BAGHDAD: Iraqi security forces opened fire on thousands of demonstrators who defied a curfew in Baghdad yesterday and exchanged fire with gunmen in southern cities, bringing to 28 the death toll from three days of anti-government protests.
The protests spread to other cities in southern Iraq, where policemen said they increasingly encountered demonstrators carrying weapons.
Two policemen and two protesters were killed late yesterday in the city of Diwaniya, 160km south of Baghdad, according to police.
In nearby Hilla one protester was bludgeoned to death, according to police and hospital sources.
Three more died in a district of Baghdad and elsewhere in the capital protesters had set fire to army vehicles, security sources said.
The protests, in which more than 600 people have also been wounded, began over unemployment and poor services but have escalated into calls for a change of government and pose one of the worst security challenges in years in the war-weary country.
They appear to be independent of any political party and seemingly took the security forces by surprise.
“The bullets do not scare us. They do not scare Iraqis. This will all come down over their heads,” said one protester in the capital.
At least 4,000 protesters gathered in Baghdad’s Tayaran Square and attempted to march onto the central Tahrir Square but were met with open fire and heavy tear gas.
Police used live ammunition in the Zaafaraniya district of Baghdad, where three protesters were shot dead, and there were protests in the northwestern Shula district.
Police said protesters had fired at them in the town of Rifae near the southern city of Nassiriyah where seven people were killed overnight and another yesterday. Fifty people were wounded in Rifae, including five police, they said.

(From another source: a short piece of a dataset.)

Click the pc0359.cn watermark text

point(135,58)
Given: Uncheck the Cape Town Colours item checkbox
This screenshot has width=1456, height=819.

Four people were killed in clashes overnight in another southern city, Amara.
Amnesty International called on Prime Minister Adel Abdul Mahdi’s government to rein in the security forces and investigate the killings.

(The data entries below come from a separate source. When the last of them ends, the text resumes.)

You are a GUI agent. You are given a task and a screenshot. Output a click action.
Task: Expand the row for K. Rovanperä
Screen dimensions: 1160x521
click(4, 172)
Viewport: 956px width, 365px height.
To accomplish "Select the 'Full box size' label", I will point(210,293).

“It is outrageous that Iraqi security forces time and again deal with protesters with such brutality using lethal and unnecessary force. It is crucial that the authorities ensure a fully independent and impartial investigation,” said Lynn Maalouf, Amnesty International’s Middle East Research Director.
The UN urged the government to “exercise maximum restraint” and allow peaceful protests.

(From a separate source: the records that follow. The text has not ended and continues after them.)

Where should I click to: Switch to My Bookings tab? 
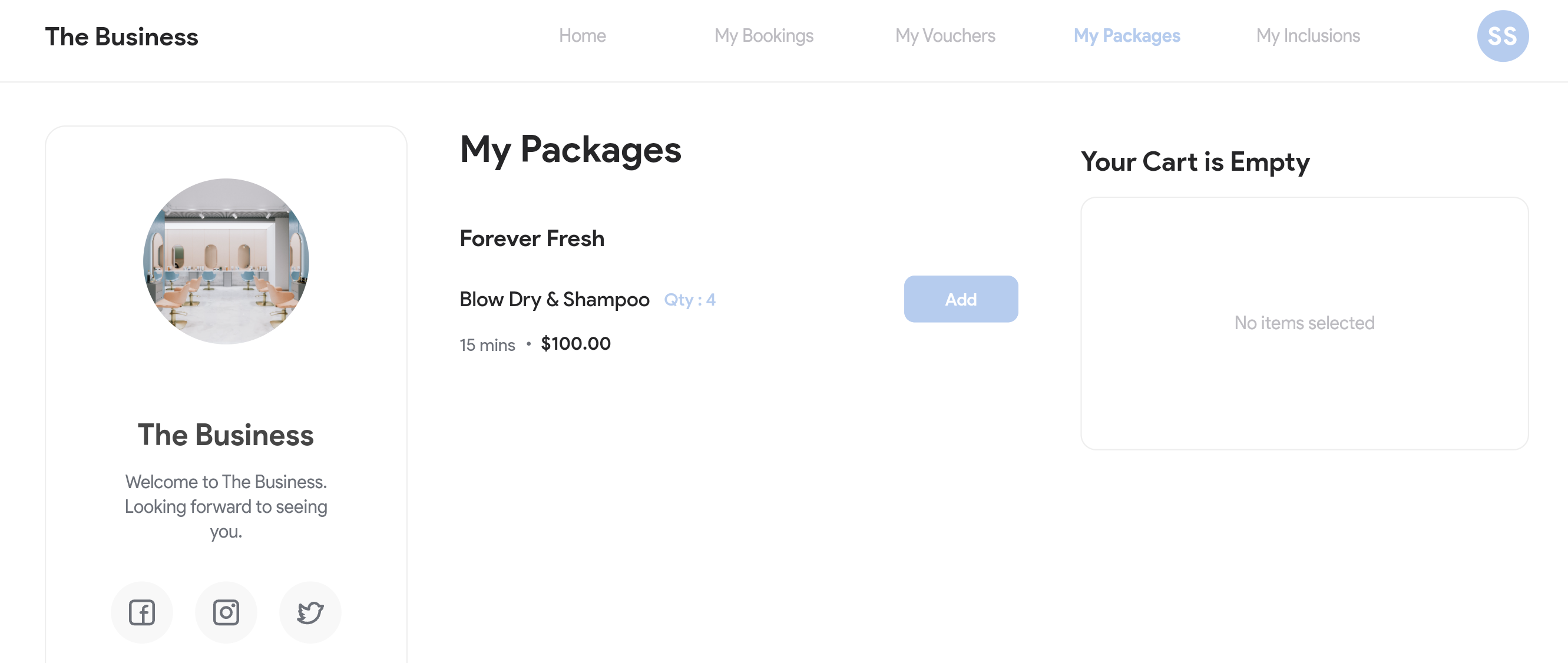click(x=763, y=36)

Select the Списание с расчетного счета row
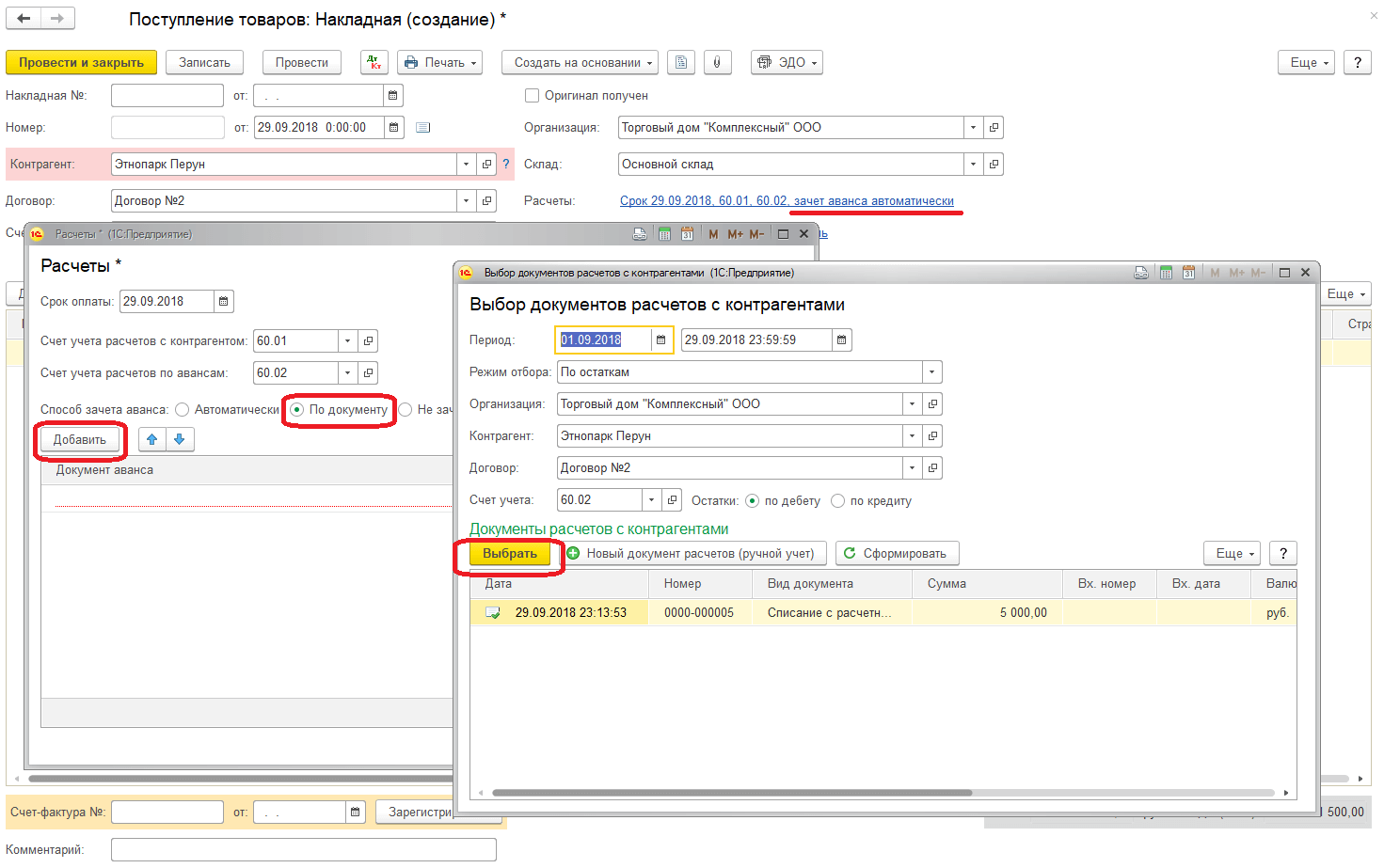click(x=828, y=613)
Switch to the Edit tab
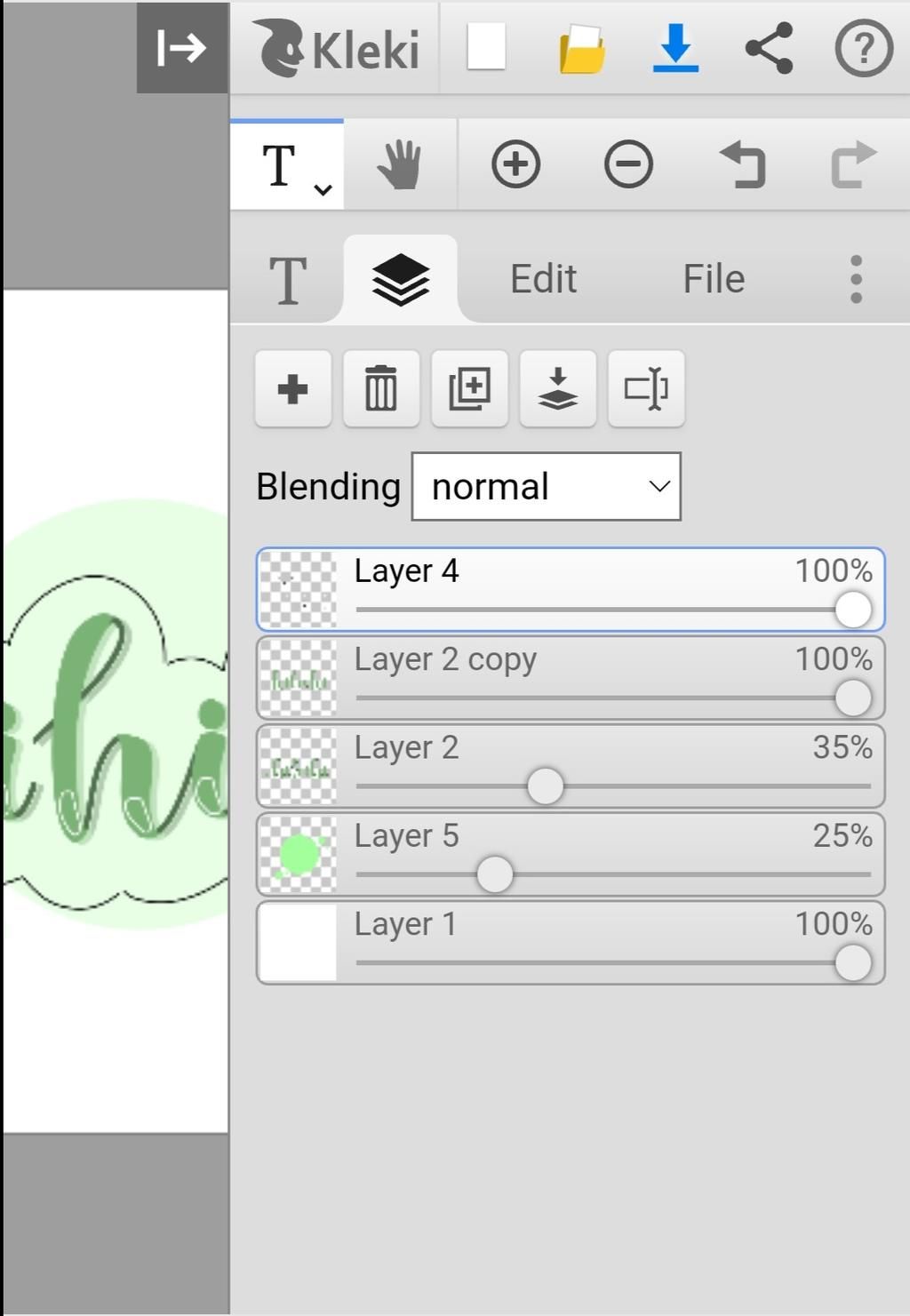This screenshot has width=910, height=1316. [x=543, y=279]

A curfew, lifted early in the morning in southern cities, was reimposed immediately in Nassiriyah and later in Amara. Curfews have also been declared in Najaf and in Hilla.
In Baghdad, the authorities attempted to head off protests by imposing a curfew from 5am. Troops patrolled main roads and public spaces, but by morning
sporadic demonstrations had begun, and troops opened fire with live rounds to disperse them.
Residents of the capital queued outside supermarkets and food stores to stock up on supplies in case of a sudden rise in prices or further security restrictions by authorities.
Iraq has struggled to recover since defeating the hardline Islamic State group in 2017. Its infrastructure has been laid to waste by decades of sectarian civil war, foreign occupation, two US invasions, UN sanctions and war against its neighbours.
With the country at last at peace and free to trade, many Iraqis say their government has failed to rebuild the nation.
The demonstrations began in Baghdad on Tuesday and quickly grew and spread to other cities, mainly in Iraq’s south. Police have fired live rounds, tear gas and water cannon to disperse protesters. Protesters directed their anger at a government and political class they say is corrupt and doing nothing to improve their lives.
“The people are being robbed. The people are now begging on the street. There is no work, you come to protest, they fire at you. Live gunfire,” said a man covering his face in a scarf.
Iraq has the world’s fourth-largest reserves of oil, according to the International Monetary Fund, but much of its population of 40 million lives in poverty and without decent healthcare, education or power and water supply. Anti-government demonstrations last year that began in oil-rich Basra prompted a heavy crackdown by security forces and nearly 30 people were killed.